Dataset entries
···

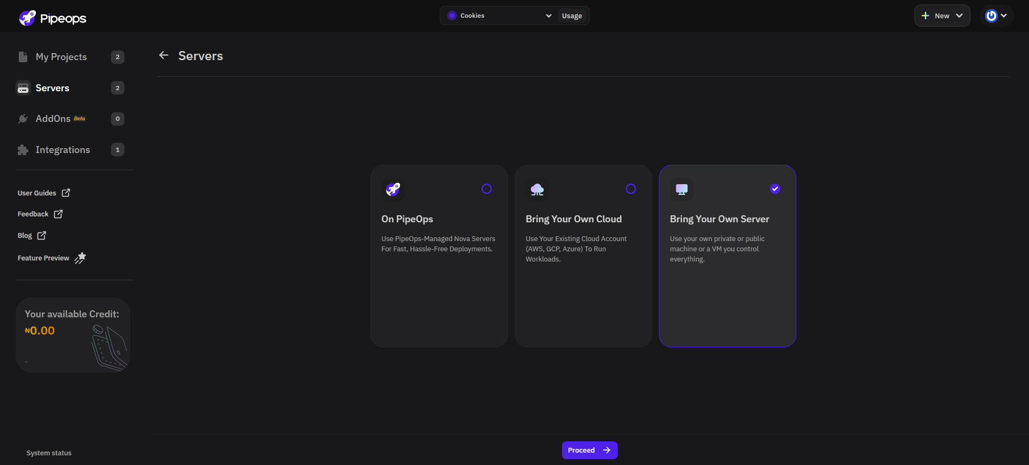Click the back arrow beside Servers

[164, 55]
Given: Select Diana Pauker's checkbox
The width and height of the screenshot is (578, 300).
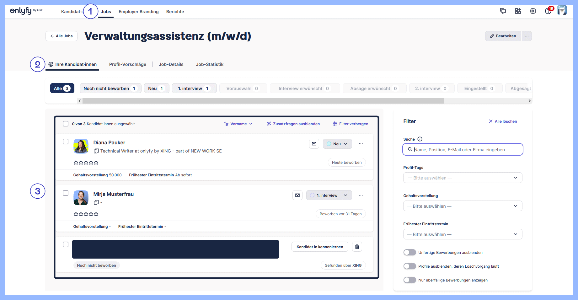Looking at the screenshot, I should point(66,142).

···

Action item: The lines to retype run from the one containing "Given: Select Diana Pauker's checkbox" through the last line of the records above; write them exactly and skip the pictures.

Your solution:
Given: Select Diana Pauker's checkbox
The width and height of the screenshot is (578, 300).
Looking at the screenshot, I should point(66,142).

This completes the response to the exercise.